Il ricorso d’urgenza
Successivamente alla diffida, nonostante la ASL avesse comunicato la riattivazione della procedura di verifica delle condizioni di “Vittoria” con nuove visite domiciliari, non pervenendo alcuna relazione da parte della commissione medica e visto il repentino peggioramento delle sue condizioni di salute, il collegio legale sollecitava con nuova diffida la ASL.
In assenza di riscontro anche a quest’ultima diffida, veniva quindi iscritto a ruolo un procedimento d’urgenza affinché il competente Tribunale condannasse la Azienda sanitaria alla rivalutazione delle condizioni di cui alla sentenza n. 242/2019, con completamento della procedura di verifica anche con la descrizione delle modalità esecutive dell’autosomministrazione e quindi con indicazione del farmaco letale, del suo dosaggio e della modalità di autosomministrazione più idonea. Dopo la notifica del ricorso con data di fissazione di udienza e nelle more della prima udienza, l’Azienda Sanitaria adempiva a quanto richiesto per la signora “Vittoria”.
Il collegio legale di “Vittoria” depositava quindi un’istanza di rinuncia agli atti del giudizio avendo la ASL adempiuto ai propri doveri come previsto dalla sentenza n. 242/2019.
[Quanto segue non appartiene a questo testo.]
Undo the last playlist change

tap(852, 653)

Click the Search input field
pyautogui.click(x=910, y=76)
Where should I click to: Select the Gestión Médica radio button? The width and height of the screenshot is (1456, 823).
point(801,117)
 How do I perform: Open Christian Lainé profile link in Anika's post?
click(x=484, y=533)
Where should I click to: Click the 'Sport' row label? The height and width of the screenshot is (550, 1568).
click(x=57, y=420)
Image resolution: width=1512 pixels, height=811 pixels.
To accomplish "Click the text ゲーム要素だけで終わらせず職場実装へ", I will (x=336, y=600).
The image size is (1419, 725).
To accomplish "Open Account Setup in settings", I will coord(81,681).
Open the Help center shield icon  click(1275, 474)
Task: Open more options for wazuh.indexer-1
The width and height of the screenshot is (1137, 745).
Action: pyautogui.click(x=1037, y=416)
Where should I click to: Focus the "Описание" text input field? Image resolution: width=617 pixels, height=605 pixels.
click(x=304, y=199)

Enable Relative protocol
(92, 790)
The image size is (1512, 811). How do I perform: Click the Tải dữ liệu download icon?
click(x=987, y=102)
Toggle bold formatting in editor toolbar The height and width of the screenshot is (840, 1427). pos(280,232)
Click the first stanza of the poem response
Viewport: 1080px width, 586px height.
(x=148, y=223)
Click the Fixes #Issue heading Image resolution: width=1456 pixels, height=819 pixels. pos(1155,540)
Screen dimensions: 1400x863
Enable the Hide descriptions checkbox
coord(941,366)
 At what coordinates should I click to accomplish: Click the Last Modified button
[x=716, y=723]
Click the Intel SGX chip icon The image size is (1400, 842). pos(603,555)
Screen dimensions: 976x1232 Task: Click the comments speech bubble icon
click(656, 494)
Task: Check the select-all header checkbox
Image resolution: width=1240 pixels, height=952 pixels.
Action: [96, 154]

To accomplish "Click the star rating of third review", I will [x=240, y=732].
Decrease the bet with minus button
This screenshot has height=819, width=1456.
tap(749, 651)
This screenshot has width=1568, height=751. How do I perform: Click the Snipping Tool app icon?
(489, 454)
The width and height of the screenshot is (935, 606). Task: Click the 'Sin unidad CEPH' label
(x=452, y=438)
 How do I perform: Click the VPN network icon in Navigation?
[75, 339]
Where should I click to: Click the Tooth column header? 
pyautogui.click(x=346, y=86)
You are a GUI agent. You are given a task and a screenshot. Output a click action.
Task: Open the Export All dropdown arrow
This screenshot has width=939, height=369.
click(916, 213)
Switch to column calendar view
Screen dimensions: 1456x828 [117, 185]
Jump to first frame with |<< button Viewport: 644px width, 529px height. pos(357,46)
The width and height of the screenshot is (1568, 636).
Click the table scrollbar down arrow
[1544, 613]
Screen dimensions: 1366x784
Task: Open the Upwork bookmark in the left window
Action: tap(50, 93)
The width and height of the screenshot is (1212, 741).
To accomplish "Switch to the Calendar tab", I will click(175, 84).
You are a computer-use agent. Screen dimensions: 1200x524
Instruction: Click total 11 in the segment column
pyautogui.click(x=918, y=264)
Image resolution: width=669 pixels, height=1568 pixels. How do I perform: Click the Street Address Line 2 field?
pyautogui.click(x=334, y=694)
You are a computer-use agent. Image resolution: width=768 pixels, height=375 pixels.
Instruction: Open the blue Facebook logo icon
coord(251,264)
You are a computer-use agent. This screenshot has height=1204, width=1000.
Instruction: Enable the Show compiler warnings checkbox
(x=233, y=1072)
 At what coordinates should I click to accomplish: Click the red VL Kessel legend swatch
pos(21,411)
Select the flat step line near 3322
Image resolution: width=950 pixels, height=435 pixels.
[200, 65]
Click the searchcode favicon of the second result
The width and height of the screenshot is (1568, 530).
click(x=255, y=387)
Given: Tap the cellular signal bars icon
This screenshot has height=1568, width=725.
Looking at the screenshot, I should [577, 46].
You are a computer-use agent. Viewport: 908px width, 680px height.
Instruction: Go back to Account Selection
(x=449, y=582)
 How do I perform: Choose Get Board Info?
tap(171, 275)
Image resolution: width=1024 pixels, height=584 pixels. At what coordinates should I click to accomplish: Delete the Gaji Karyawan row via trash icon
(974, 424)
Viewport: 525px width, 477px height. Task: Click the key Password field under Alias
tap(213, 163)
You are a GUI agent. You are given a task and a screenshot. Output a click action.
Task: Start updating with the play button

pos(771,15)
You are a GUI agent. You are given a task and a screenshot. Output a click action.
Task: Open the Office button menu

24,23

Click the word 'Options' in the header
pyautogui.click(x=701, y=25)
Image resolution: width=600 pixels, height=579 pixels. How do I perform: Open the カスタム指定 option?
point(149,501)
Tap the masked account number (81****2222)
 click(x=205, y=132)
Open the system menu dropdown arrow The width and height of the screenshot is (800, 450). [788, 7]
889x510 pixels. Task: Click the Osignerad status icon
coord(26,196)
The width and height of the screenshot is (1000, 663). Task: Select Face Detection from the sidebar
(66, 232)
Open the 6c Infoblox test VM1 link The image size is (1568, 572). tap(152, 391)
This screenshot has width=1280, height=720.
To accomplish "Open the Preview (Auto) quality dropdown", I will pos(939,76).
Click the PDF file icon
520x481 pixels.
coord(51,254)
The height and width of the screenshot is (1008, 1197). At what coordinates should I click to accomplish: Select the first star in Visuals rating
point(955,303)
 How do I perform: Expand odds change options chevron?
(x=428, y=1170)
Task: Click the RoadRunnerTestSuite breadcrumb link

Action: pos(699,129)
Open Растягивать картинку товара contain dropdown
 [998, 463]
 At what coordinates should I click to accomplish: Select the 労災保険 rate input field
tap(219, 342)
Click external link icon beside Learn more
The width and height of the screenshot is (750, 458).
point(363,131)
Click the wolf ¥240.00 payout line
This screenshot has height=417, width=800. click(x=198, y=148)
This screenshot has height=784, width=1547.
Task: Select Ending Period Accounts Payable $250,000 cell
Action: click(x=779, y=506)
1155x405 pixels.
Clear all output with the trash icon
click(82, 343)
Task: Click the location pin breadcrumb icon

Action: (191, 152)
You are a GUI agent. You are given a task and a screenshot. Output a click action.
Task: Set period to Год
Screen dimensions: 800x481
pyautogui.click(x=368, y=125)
Il parere della commissione medica multidisciplinare
Una volta incardinato il procedimento, la ASL in adempimento alle richieste di “Vittoria” trasmetteva la relazione finale della commissione medica multidisciplinare, unitamente al parere del comitato etico territorialmente competente, indicando inoltre anche il farmaco idoneo a provocare una morte indolore e nel più breve lasso di tempo possibile, nel dosaggio adeguato, e il luogo dove procedere all’autosomministrazione. Informava però di non aver reperito del personale sanitario, che su base volontaria, avrebbe assistito “Vittoria” nella fase di autosomministrazione e invitava dunque a individuare un medico di fiducia che potesse assisterla in quella fase.
L’autosomministrazione
“Vittoria”, assistita dal suo medico di fiducia, il Dott. Mario Riccio, procedeva quindi all’autosomministrazione del farmaco letale nel dicembre 2024.
È il secondo caso in Veneto e il terzo caso in Italia in cui l’azienda sanitaria per la persona malata che rispetta le condizioni previste dalla sentenza della Corte costituzionale n. 242/19 e 135/2024 fornisce il farmaco letale e la strumentazione utile alla sua autosomministrazione.